Juros implícitos no crédito da casa sobem pelo quarto mês consecutivo

A taxa de juro implícita no crédito à habitação atingiu 1,066% em março, registando o quarto mês consecutivo de subida e atingindo o valor mais alto dos últimos 32 meses.

A taxa de juro implícita no crédito à habitação atingiu 1,066% em março, registando o quarto mês consecutivo de subida. É um acréscimo de 0,5 pontos base face ao registado no mês anterior e o valor mais alto dos últimos 32 meses. A atualização mensal foi revelada esta segunda-feira pelo Instituto Nacional de Estatística (INE).

Para os novos contratos, celebrados nos últimos três meses, a taxa de juro desceu 2,7 pontos base em março, fixando-se em 1,396%. O número evidencia uma tendência de desaceleração dos juros que se tem registado nos últimos anos, mas apenas nos novos contratos.

Taxa de juro não estava tão alta há 32 meses

Fonte: INE.

Em março, o capital média em dívida aumentou 166 euros, atingindo os 52.609 euros, o valor mais alto em quase quatro anos.

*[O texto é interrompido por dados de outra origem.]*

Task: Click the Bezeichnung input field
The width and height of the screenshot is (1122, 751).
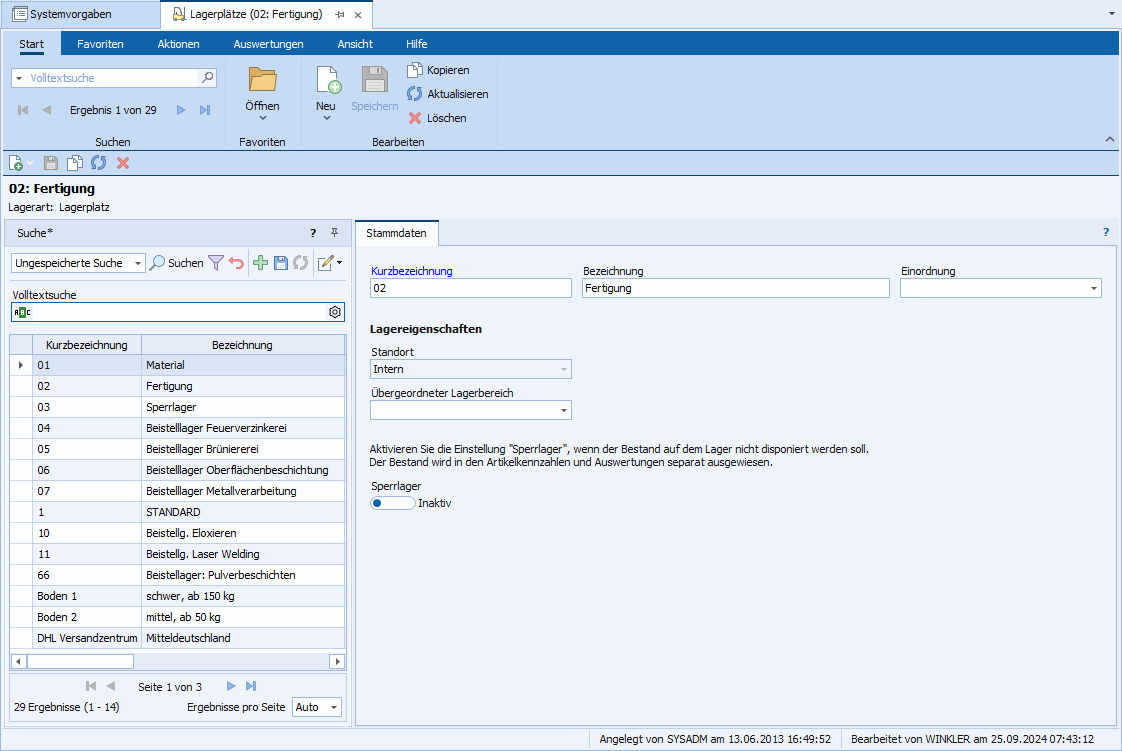Action: tap(735, 288)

Já a prestação média vencida da totalidade dos empréstimos aumentou para os 245 euros, o valor mais alto desde setembro de 2014. No entanto, os créditos mais recentes têm prestações consideravelmente mais altas à media total. Mesmo tendo diminuído dois euros, esta fixou-se em 324 euros.

Estes dados são obtidos pelo INE junto da banca nacional. O organismo nacional de estatística “baseia-se num procedimento administrativo que utiliza informações das instituições bancárias, enviada ao INE, ao abrigo de um protocolo existente”, explica a entidade. Os valores são “indicadores do esforço financeiro assumido pelas famílias e pelo Estado no crédito à habitação”.